[Stored items from a collection]

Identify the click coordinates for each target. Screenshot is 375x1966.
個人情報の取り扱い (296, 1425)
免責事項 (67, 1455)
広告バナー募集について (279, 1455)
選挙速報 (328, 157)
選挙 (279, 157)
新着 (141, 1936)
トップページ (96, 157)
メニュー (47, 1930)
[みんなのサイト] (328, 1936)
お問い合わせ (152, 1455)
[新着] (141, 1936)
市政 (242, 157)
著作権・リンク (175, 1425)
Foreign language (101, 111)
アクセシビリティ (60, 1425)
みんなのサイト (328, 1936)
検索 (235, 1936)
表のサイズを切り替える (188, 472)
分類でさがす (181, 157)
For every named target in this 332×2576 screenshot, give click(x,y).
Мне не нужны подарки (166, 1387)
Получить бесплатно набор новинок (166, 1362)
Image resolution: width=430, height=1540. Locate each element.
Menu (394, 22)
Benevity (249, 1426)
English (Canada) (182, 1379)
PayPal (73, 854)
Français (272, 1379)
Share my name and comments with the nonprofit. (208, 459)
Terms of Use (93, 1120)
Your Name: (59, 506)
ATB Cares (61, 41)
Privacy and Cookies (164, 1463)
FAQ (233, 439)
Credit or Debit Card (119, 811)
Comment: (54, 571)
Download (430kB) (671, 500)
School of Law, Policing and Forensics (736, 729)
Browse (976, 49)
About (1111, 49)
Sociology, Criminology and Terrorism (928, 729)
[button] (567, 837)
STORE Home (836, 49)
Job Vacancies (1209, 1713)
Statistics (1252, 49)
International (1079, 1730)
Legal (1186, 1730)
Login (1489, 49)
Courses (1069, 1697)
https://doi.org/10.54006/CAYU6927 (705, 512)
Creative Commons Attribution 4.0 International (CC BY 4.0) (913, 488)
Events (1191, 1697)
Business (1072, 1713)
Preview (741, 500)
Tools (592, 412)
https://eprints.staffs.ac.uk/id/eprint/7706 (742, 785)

#### EXERCISE DESCRIPTION
Look at the records above. Copy every line where the string "each" occurs.

#### ANSWER FOR THE TASK
Identify the click coordinates for each target. Screenshot is 375x1966.
Image resolution: width=430, height=1540. Locate each element.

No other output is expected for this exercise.